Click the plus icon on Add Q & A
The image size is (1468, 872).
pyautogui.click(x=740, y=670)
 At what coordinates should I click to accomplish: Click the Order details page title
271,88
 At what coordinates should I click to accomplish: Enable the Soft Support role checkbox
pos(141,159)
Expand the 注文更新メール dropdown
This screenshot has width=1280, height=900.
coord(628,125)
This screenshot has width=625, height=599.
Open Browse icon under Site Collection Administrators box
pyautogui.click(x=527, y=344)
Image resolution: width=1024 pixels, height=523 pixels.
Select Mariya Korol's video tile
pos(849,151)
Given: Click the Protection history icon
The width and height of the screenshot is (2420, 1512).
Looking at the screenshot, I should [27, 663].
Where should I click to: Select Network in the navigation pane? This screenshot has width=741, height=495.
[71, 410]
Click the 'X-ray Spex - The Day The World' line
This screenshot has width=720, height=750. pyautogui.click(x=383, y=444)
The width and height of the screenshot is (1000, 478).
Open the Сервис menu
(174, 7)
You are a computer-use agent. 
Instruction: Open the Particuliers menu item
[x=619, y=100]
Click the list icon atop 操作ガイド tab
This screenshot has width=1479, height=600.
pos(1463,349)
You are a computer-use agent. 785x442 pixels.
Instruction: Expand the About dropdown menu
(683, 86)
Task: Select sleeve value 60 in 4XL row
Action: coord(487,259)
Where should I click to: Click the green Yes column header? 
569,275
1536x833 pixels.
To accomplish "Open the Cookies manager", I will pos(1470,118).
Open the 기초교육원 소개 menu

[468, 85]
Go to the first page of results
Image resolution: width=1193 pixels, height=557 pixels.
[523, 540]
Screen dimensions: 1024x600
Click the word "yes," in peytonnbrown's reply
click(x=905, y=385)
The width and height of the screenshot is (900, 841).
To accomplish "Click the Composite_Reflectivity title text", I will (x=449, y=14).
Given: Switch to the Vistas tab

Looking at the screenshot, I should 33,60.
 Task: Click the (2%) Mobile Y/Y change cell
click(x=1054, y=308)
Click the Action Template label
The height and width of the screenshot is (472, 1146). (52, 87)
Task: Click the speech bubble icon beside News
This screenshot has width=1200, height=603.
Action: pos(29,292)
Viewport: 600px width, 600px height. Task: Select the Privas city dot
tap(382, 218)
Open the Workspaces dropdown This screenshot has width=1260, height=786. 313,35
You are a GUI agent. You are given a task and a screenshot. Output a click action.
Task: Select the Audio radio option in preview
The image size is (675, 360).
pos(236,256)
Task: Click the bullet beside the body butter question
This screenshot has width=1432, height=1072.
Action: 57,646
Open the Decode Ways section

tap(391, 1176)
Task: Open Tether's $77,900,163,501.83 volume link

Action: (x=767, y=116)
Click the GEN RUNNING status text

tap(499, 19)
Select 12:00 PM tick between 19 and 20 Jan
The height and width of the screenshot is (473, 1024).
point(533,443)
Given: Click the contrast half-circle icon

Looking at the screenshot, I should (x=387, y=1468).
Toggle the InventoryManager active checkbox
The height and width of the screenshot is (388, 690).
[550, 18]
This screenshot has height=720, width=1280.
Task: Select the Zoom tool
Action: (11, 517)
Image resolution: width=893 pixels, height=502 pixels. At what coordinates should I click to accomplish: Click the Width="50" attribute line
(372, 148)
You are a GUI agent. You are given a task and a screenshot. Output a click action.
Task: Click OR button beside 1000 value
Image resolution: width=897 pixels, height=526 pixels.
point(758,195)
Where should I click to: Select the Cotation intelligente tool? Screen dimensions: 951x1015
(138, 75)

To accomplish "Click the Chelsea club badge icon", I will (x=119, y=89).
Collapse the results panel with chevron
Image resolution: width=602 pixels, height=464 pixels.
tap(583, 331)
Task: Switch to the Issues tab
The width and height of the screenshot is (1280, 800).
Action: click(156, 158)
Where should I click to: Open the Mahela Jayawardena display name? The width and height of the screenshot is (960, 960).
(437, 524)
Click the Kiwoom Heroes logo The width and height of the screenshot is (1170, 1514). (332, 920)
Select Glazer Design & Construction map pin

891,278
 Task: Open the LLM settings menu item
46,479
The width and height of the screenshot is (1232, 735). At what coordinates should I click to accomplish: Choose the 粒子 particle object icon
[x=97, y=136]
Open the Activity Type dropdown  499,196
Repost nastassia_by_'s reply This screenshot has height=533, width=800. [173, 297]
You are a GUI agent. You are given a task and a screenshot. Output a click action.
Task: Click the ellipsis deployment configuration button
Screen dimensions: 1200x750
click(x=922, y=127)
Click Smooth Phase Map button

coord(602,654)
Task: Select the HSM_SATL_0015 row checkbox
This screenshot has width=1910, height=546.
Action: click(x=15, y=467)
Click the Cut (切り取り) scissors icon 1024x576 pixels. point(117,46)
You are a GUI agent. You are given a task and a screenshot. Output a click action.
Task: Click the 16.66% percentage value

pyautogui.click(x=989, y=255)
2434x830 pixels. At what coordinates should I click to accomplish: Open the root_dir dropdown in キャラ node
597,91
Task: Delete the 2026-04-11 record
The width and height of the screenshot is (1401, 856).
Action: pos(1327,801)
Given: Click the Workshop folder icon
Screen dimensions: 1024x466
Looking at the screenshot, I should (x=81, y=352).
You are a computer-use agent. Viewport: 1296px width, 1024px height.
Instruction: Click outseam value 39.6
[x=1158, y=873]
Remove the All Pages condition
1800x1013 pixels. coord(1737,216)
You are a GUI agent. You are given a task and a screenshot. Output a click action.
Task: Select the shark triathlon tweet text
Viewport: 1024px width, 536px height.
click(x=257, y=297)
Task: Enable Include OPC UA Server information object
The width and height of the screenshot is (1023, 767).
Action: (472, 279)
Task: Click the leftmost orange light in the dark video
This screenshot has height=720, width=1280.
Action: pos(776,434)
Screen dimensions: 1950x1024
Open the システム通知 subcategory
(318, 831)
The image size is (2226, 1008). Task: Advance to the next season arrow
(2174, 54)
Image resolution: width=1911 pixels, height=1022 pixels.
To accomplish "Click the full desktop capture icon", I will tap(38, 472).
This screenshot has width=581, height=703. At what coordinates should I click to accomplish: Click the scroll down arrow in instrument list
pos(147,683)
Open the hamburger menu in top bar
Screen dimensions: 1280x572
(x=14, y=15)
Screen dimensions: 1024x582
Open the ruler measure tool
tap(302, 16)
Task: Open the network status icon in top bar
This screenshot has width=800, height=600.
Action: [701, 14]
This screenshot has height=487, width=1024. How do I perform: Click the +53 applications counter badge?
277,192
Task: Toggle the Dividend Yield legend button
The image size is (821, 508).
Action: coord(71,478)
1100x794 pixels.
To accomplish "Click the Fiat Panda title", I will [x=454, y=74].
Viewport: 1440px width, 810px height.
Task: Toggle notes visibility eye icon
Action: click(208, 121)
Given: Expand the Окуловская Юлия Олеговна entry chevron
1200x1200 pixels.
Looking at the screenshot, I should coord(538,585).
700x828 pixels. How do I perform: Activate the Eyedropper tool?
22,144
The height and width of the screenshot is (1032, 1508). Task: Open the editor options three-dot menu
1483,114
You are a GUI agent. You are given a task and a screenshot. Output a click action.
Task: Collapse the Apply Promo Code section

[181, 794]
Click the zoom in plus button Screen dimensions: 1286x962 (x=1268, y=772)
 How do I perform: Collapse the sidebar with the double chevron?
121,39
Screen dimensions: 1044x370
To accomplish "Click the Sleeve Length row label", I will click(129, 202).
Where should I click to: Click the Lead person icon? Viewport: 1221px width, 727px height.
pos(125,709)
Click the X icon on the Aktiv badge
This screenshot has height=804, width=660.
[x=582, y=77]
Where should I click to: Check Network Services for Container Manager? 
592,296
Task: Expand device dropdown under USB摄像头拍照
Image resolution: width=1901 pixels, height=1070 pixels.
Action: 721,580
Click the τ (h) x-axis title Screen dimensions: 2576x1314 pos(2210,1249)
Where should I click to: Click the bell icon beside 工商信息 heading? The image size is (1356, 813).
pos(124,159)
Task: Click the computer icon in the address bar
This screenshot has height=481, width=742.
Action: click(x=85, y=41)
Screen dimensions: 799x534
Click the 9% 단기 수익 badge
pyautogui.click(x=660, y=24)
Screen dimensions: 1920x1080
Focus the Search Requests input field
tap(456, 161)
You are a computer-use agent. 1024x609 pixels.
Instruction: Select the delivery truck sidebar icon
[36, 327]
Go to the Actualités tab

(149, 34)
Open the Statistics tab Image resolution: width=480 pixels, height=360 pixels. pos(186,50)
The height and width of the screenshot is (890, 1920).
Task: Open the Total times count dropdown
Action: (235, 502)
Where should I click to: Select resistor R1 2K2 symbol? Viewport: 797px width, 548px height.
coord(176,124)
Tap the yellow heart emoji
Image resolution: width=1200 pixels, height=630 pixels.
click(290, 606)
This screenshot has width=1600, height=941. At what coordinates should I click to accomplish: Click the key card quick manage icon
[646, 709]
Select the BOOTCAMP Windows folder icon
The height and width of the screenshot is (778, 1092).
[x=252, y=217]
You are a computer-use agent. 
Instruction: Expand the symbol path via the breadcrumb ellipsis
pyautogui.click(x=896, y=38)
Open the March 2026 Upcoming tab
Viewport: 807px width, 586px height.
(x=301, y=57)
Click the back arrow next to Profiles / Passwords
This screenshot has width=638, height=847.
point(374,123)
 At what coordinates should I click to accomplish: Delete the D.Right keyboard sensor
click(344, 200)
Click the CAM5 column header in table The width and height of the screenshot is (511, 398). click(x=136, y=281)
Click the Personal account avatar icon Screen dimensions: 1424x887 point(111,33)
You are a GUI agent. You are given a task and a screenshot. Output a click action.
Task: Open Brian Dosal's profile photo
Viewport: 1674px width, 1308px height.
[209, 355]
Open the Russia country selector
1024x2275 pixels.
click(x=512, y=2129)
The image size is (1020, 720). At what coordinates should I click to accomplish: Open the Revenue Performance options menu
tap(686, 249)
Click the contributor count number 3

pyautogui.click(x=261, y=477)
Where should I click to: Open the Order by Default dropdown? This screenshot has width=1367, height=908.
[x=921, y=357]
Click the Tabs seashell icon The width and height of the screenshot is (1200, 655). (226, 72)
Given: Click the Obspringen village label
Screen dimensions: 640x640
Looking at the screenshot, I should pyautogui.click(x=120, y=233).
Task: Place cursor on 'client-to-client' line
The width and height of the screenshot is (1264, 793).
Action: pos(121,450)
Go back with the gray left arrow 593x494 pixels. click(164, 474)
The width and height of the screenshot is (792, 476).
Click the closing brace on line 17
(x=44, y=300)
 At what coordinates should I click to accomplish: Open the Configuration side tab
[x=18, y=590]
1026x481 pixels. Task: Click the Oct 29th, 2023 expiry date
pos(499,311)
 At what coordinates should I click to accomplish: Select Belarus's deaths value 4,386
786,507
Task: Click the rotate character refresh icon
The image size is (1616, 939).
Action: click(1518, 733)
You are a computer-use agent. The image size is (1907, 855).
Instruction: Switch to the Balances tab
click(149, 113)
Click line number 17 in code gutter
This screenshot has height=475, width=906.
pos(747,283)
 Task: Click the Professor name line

*-*-*

● **PROBLEM**
Count all lines of the data that include "folder". The answer is the number alone.

● **TASK SOLUTION**
2